Your mother may not be strong enough to help herself, or realize there are resources she can use to put an end to the abuse, but you would be wise (depending on your age), to see what can be done, and what you can do to help her. There are many resources that deal with abuse, and can guide you.
Remaining silent, will not stop what is going on.
palattys
Jun 22, 2011, 12:19 PM
I'm 19. I'm not in school so I don't have counselor. I talk to my Dad about it but it doesn't do any good because my parents are divorced and my brothers and I live with my Mom. My mother is 50 years old. My brother has a short temper. Last night he said some terrible things to my mom, and he was threatening to beat her.
Wondergirl
Jun 22, 2011, 12:59 PM
Is your mother afraid of your brother? How does she react when he talks to her this way?
palattys
Jun 22, 2011, 01:59 PM
When he starts threatening her she gets quiet and hides in her room. Is their a phone number I can call. I don't know what to do. I feel like it's getting worse and worse. He's threatened to kill her. PLease anyone, I need to do something.
Wondergirl
Jun 22, 2011, 02:16 PM
When he starts threatening her she gets quiet and hides in her room. Is their a phone number I can call. I don't know what to do. I feel like it's getting worse and worse. He's threatened to kill her. PLease anyone, I need to do something.
Since she isn't an "elder," I won't give you the elder abuse hot line.

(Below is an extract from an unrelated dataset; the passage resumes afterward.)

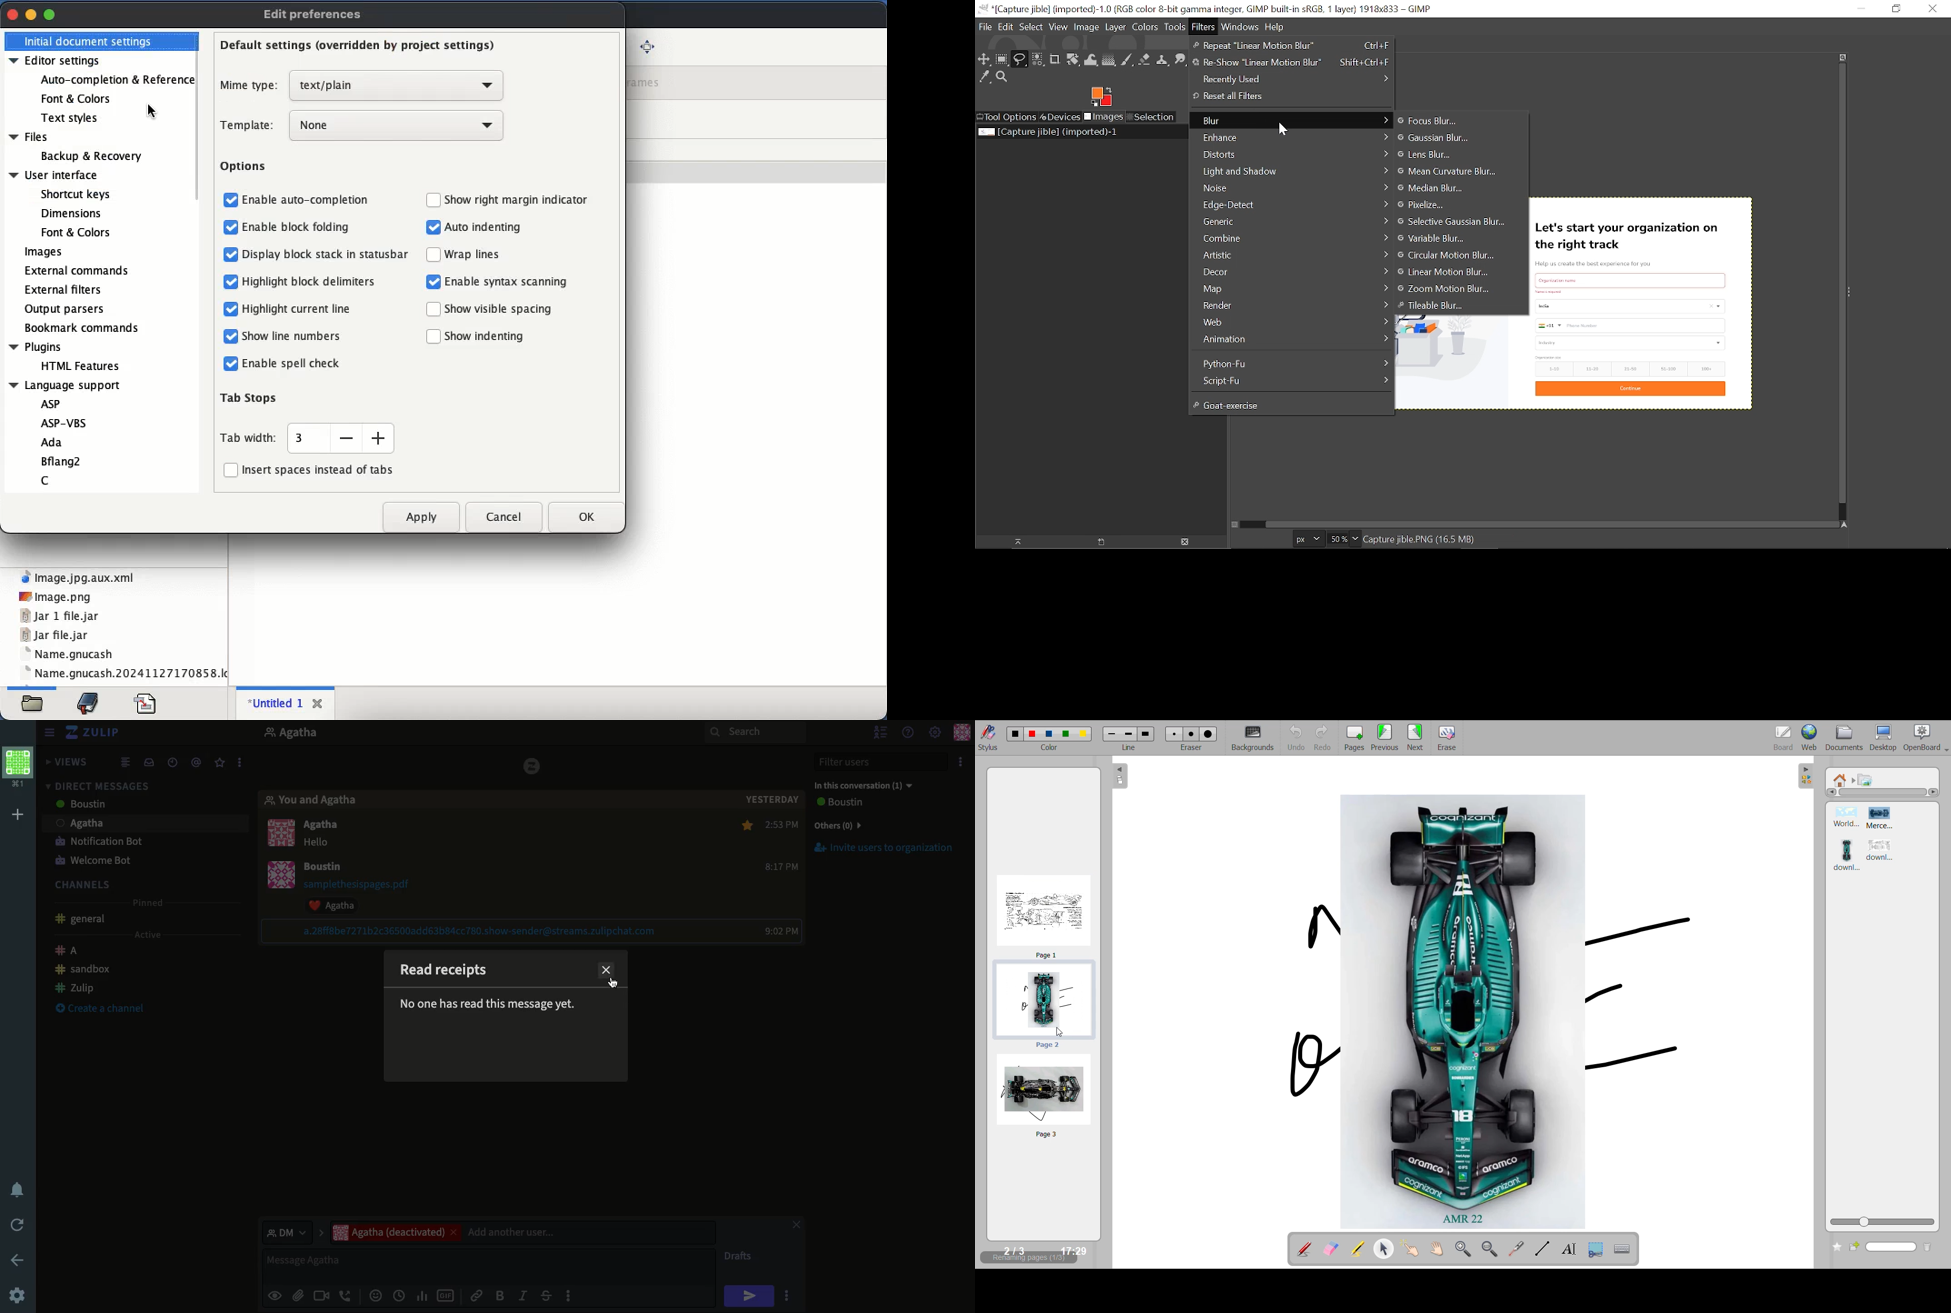  What do you see at coordinates (431, 310) in the screenshot?
I see `checkbox` at bounding box center [431, 310].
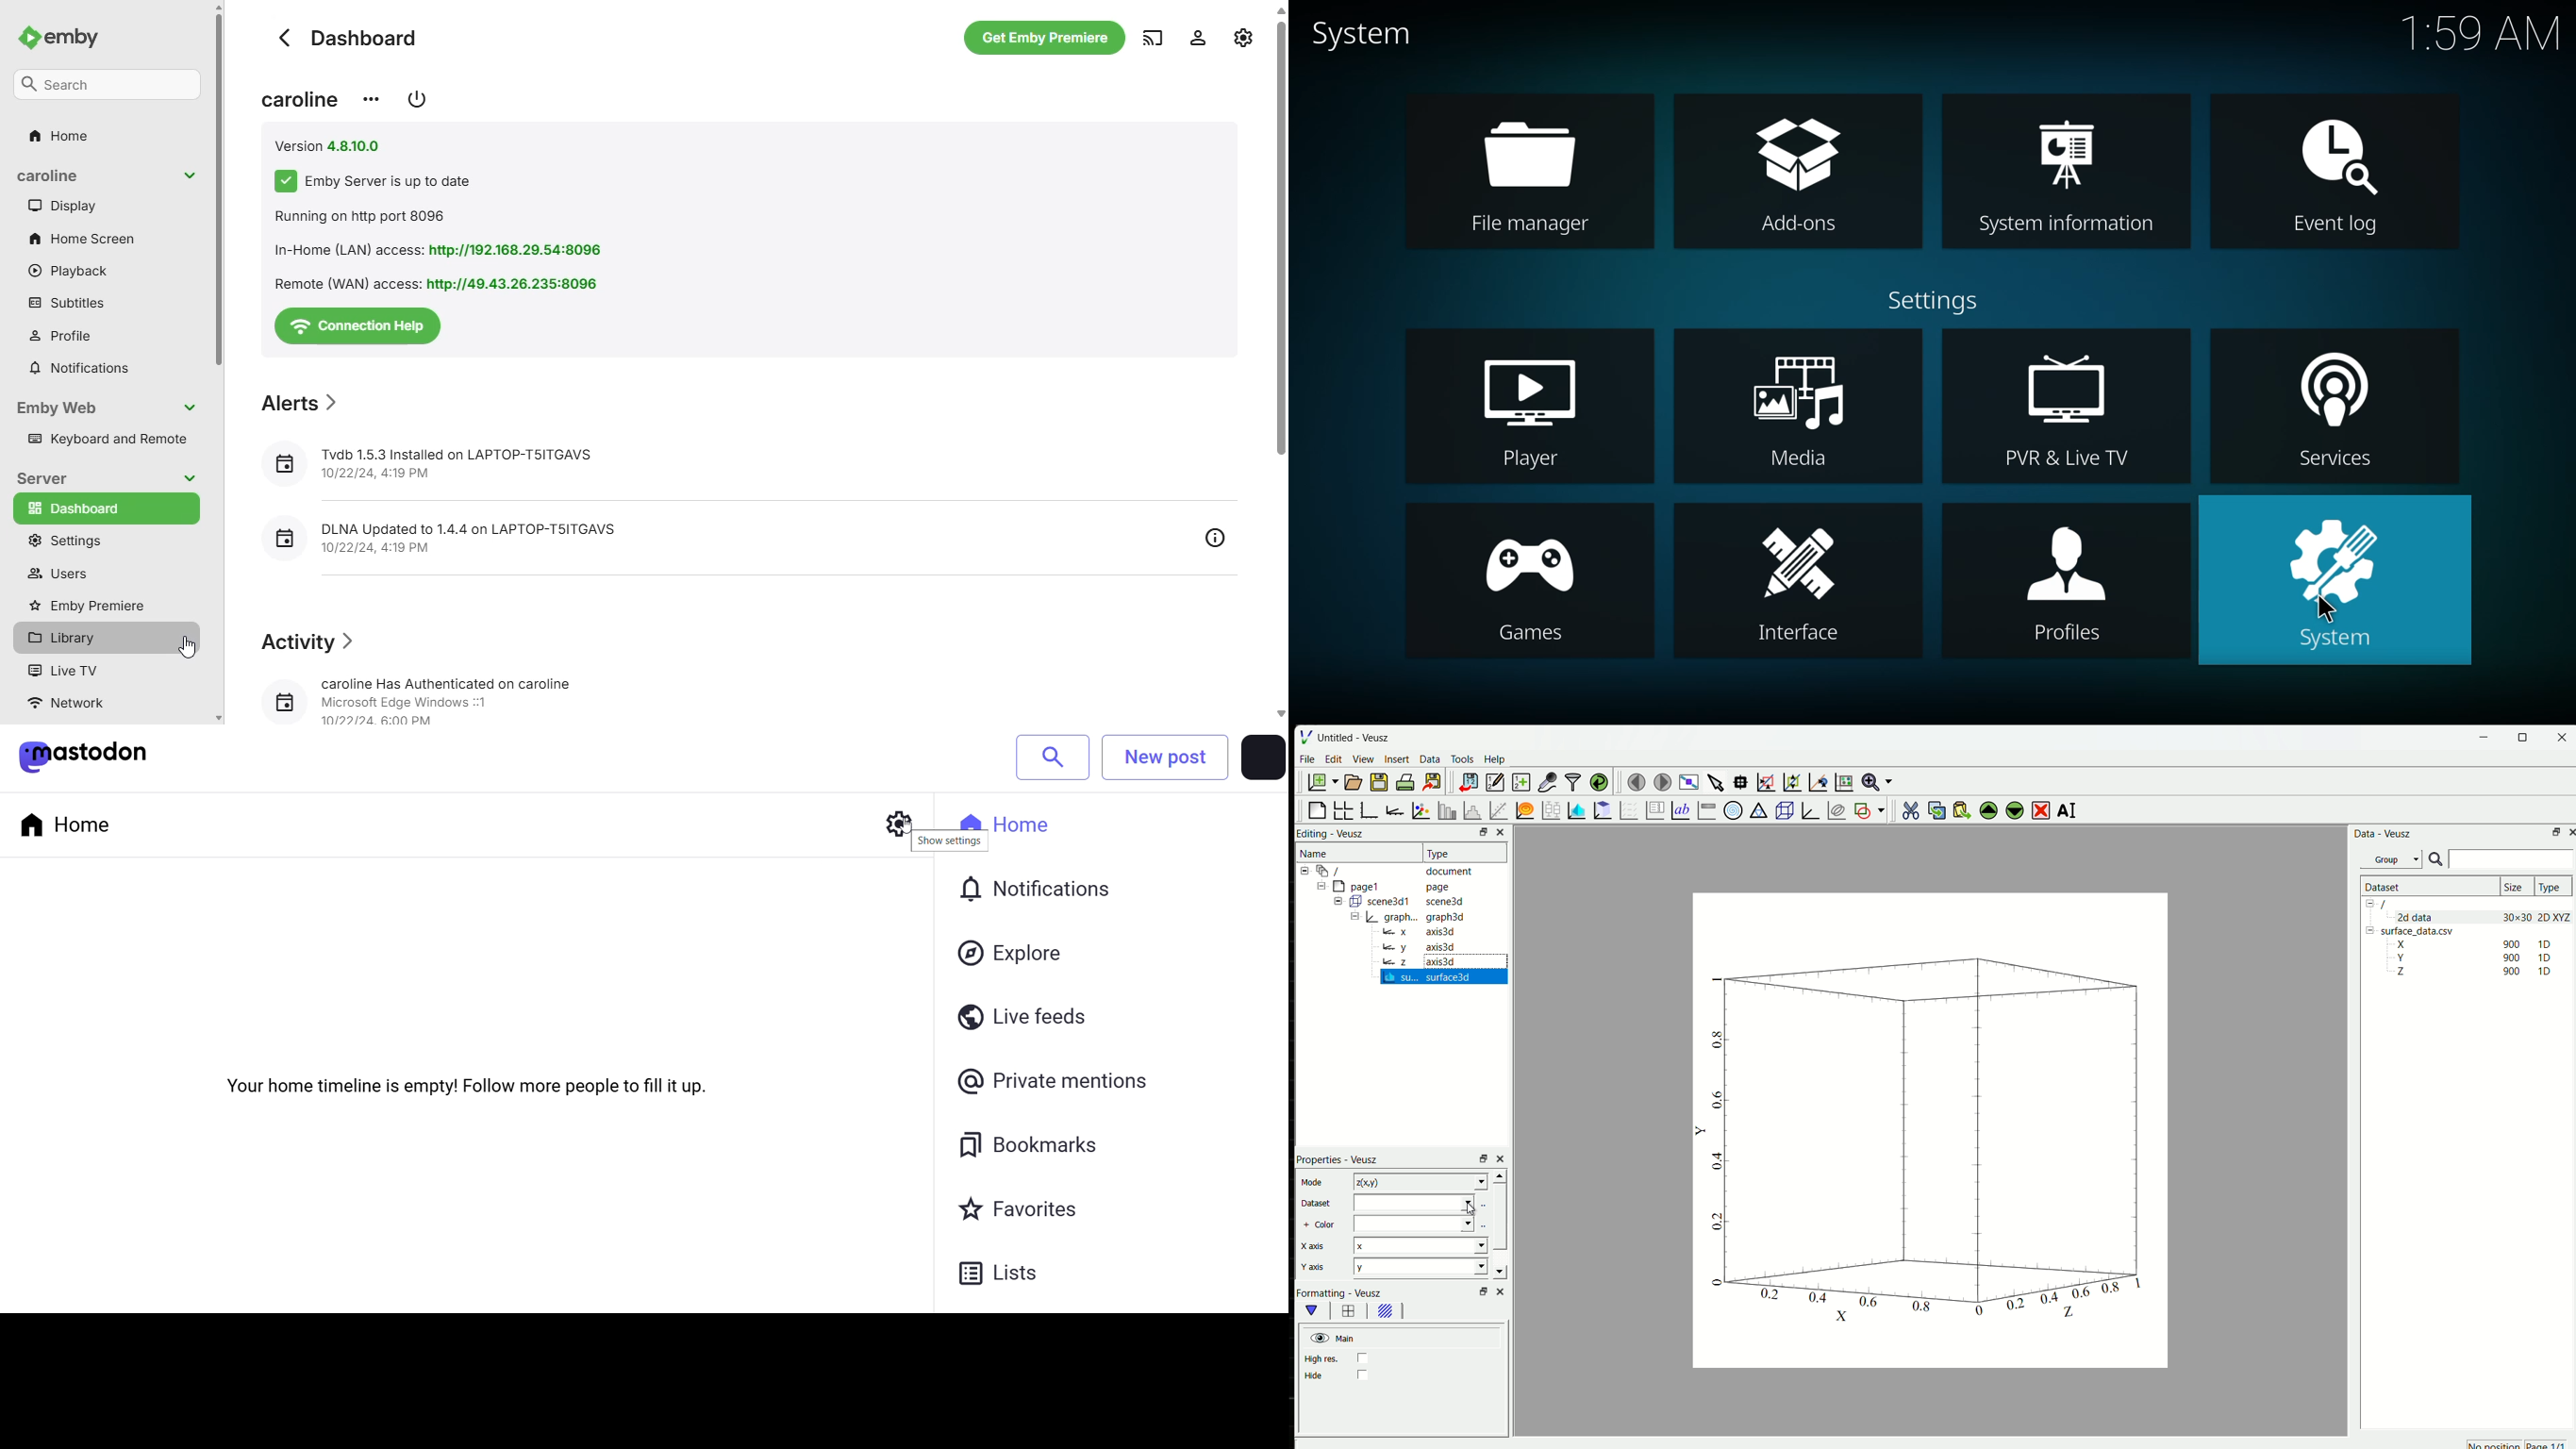 The width and height of the screenshot is (2576, 1456). Describe the element at coordinates (1656, 810) in the screenshot. I see `plot key` at that location.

Instead, use this one --
National Domestic Violence Hotline at 1−800−799−SAFE(7233)
If they can't listen and help, ask them for a more appropriate number to call. They should have a list. Or post again here.
Hailie
Jun 23, 2011, 01:06 PM
To Be Honest That Is Not Very Nice Because Your Mother Does Everything To Take Care And Look After You..
And You Seriously Need Help , So I Agree With Above ^^^.. But Tell Your Brother That It Isn't Nice And That Your Mother Is Very Frightend And Make Him Understand You So He Don't Fear Your Mum Because Mums Are The World To You , Aren't They?! I'm Dealing With My Twin(Boy) Who Swor At My Mum Yestarday Night In front Of My 12half Sister And My 1yr Old Sister Was Asleep.. And He Started To Threat And Abusing Her In front Of My Dad And My Brother Just Slammed The Living Room Door And Ran To He's Room I Ran To Mine And My Sister Came To My Room... My Mum Was Really Hurt And Had A Shock So I Don't Know What To-Do...
I Didn't Help But Like It's the Same Thing Right ? Wrong? :(
palattys
Jun 24, 2011, 01:32 PM
THank you guys for all your help. I really appreciate it.
amicon
Jun 25, 2011, 12:44 AM
Take care and I hope it works out for you.